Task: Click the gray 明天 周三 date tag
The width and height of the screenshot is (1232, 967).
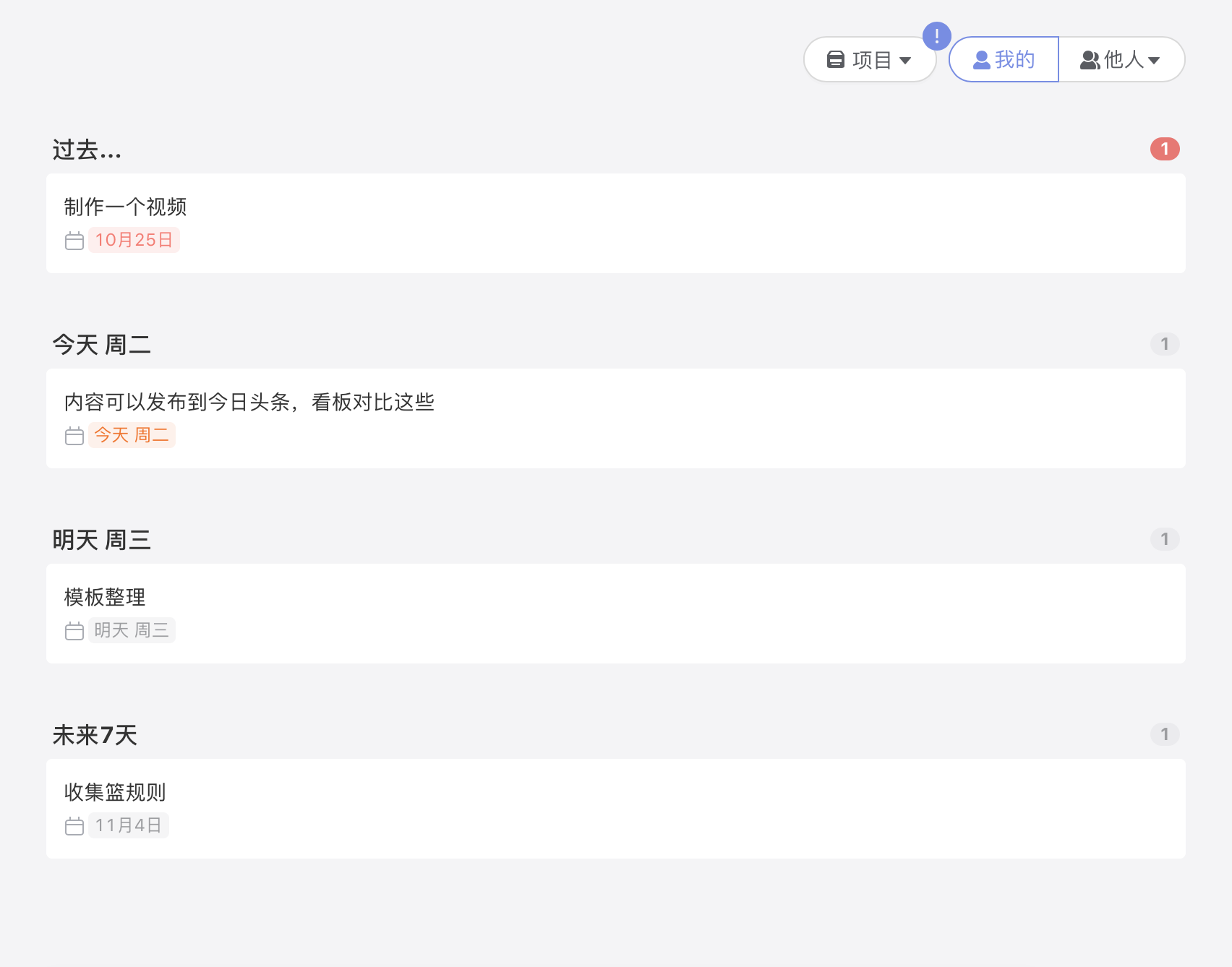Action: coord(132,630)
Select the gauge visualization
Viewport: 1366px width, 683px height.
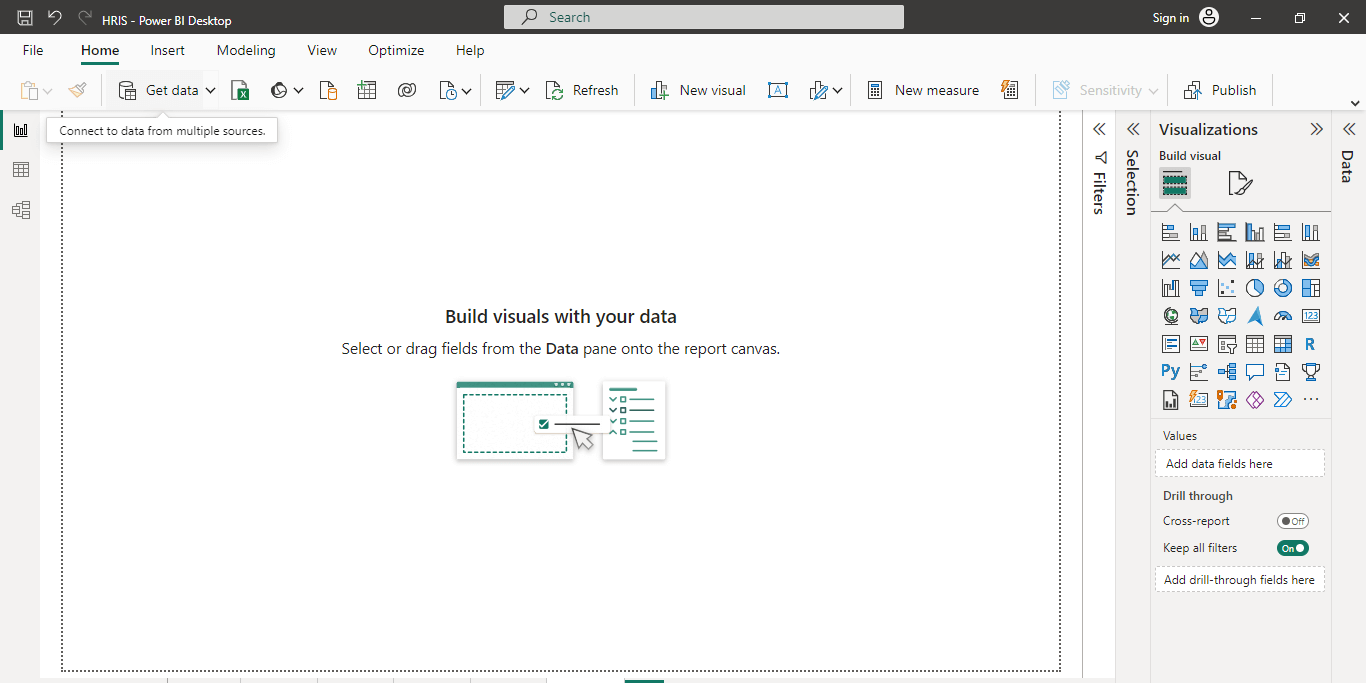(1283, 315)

***

• _INSTRUCTIONS FOR THE TASK_:
Pick out each line of the material above that contains the string "width", matching its case exactly.

• _ANSWER TO THE PROBLEM_:
The width and height of the screenshot is (1232, 967).
Viewport: 1366px width, 683px height.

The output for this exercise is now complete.